**Brief A:**
From the Pollard article, return the passage that begins at the words "Pollard, 57, was" and stops after "assessment from 1987.".
**Brief B:**
According to the Pollard article, what job did Pollard hold when he copied classified documents and gave them to his Israeli handlers?

**Source extract:**
>>>>

The U.S. National Security Archive revealed over the weekend documents related to the activities of imprisoned Israeli agent Jonathan Pollard.
Pollard's stolen material, from the Israeli perspective, provided significant benefits, the CIA wrote in its heavily redacted "damage assessment" document.
Pollard, 57, was a civilian intelligence analyst for the U.S. Navy when he copied and gave his Israeli handlers classified documents. Arrested in 1985 after unsuccessfully seeking refuge at the Israeli Embassy in Washington, Pollard was convicted and two years later sentenced to life in prison. Democrat and Republican administrations in the U.S. have repeatedly refused Israel's appeals to commute Pollard's sentence.
The National Security Archive's documents show that between 1984 and 1985, Pollard's handlers had asked him to pass along intelligence on the nuclear, military and technical activities of Arab countries, Pakistan and the Soviet Union - and not information on U.S. activities. This was according to the CIA's damage assessment from 1987.
"Apart from supporting Israeli actions or positions that could harm U.S. relations with friendly Arab states, Pollard's activities have caused some Arab countries to raise unwelcome questions or make critical observations about US evenhandedness in its Mideast policies," the document states.

<<<<

[Saved data entries]
>>>>

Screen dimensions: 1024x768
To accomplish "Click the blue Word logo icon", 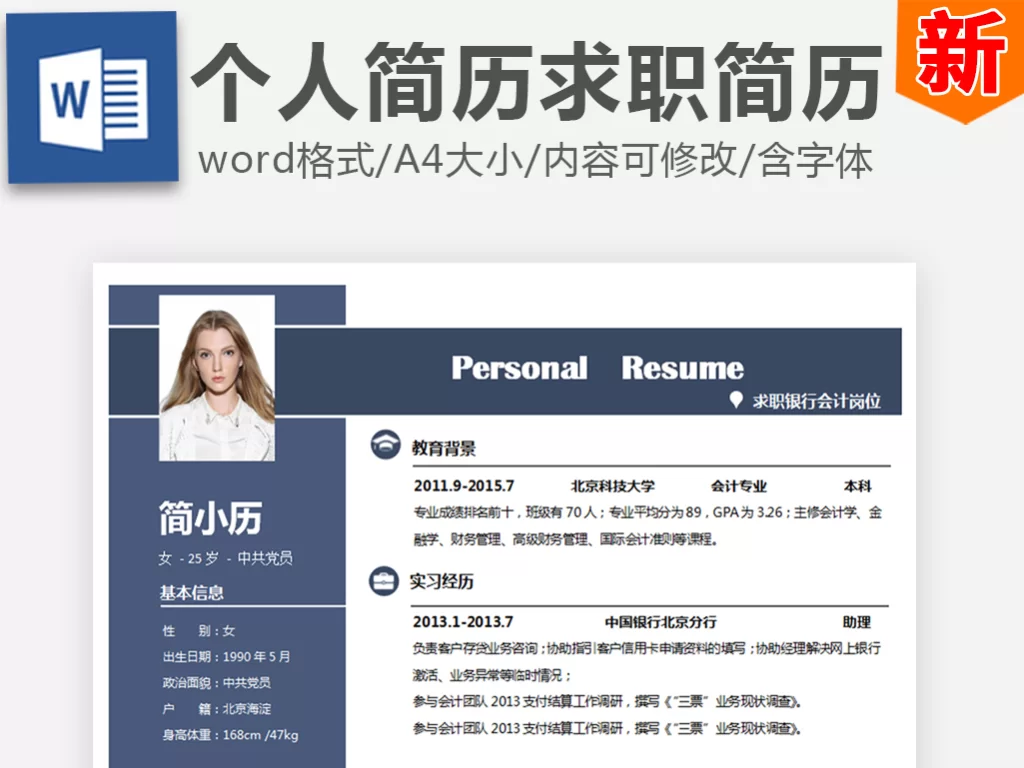I will [92, 97].
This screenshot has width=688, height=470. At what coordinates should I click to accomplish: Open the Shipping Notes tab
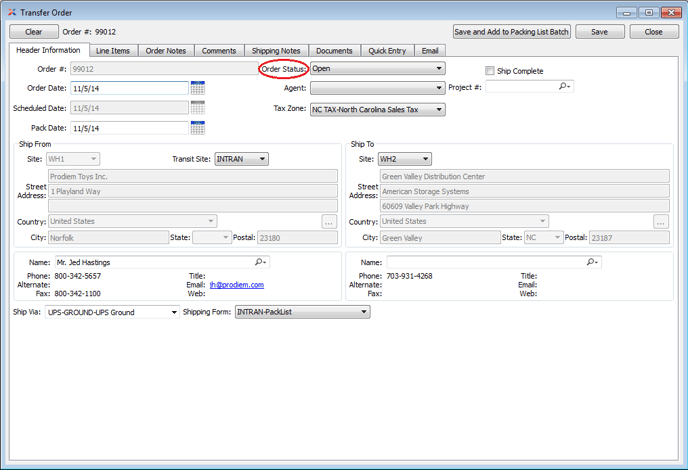point(275,50)
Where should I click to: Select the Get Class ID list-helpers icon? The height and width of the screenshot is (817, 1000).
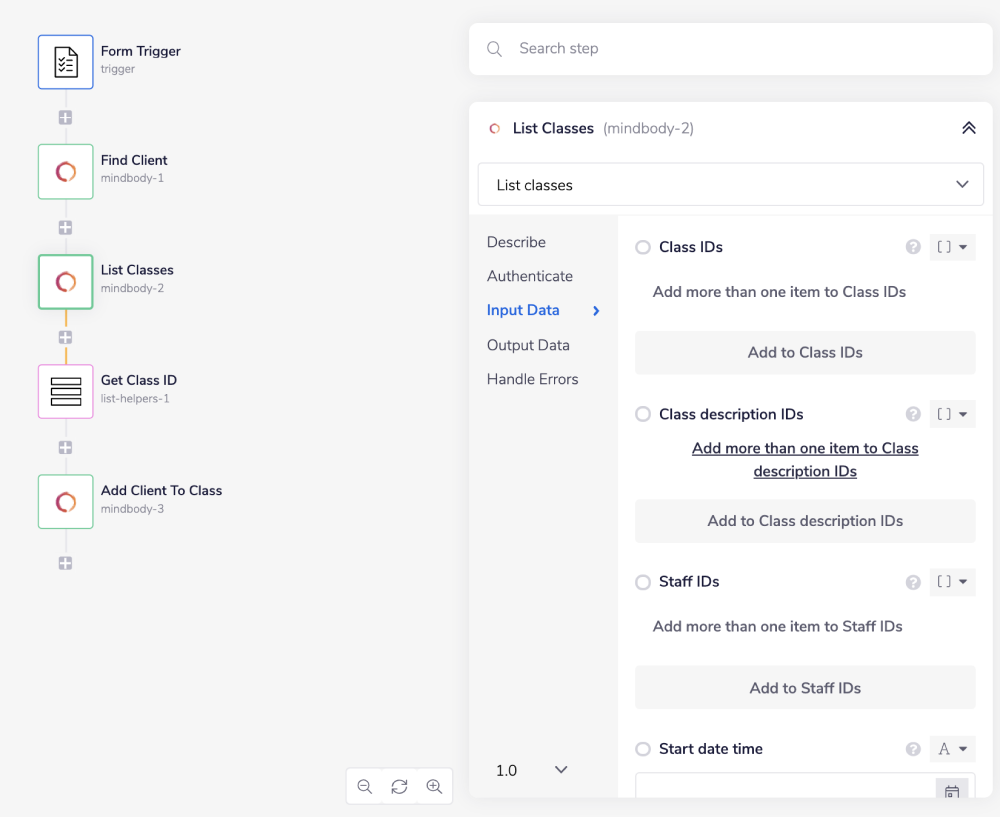coord(66,392)
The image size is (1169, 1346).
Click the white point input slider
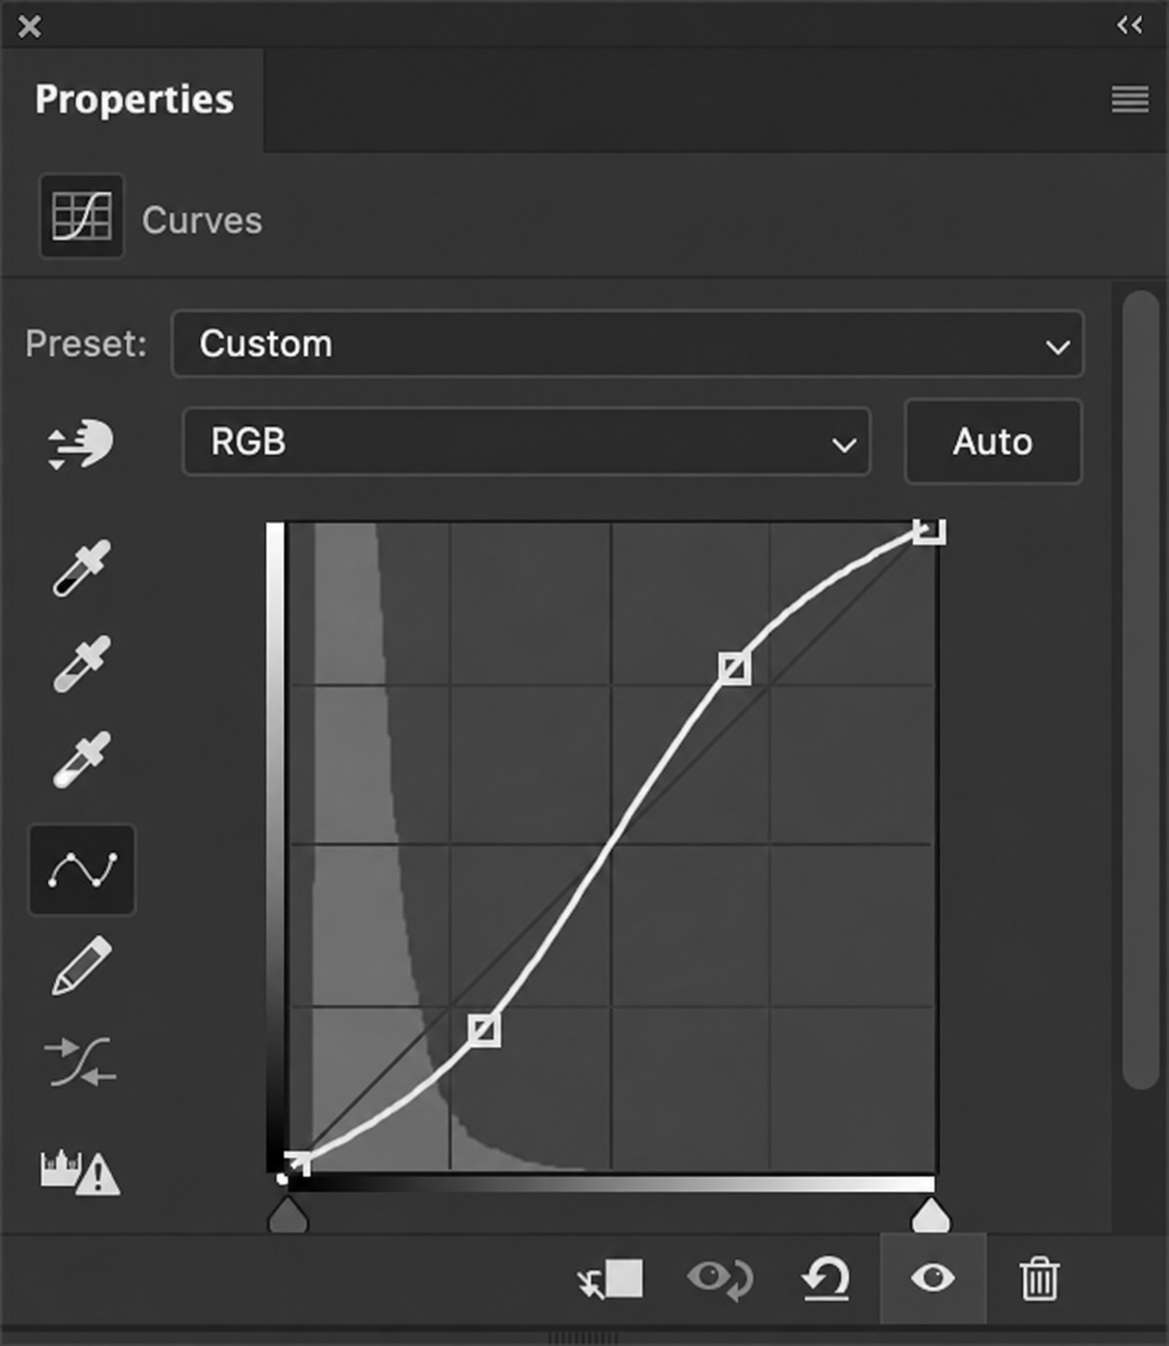coord(931,1215)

<<<<

**Exercise result A:**
Pollard, 57, was a civilian intelligence analyst for the U.S. Navy when he copied and gave his Israeli handlers classified documents. Arrested in 1985 after unsuccessfully seeking refuge at the Israeli Embassy in Washington, Pollard was convicted and two years later sentenced to life in prison. Democrat and Republican administrations in the U.S. have repeatedly refused Israel's appeals to commute Pollard's sentence.
The National Security Archive's documents show that between 1984 and 1985, Pollard's handlers had asked him to pass along intelligence on the nuclear, military and technical activities of Arab countries, Pakistan and the Soviet Union - and not information on U.S. activities. This was according to the CIA's damage assessment from 1987.

**Exercise result B:**
He was a civilian intelligence analyst for the U.S. Navy.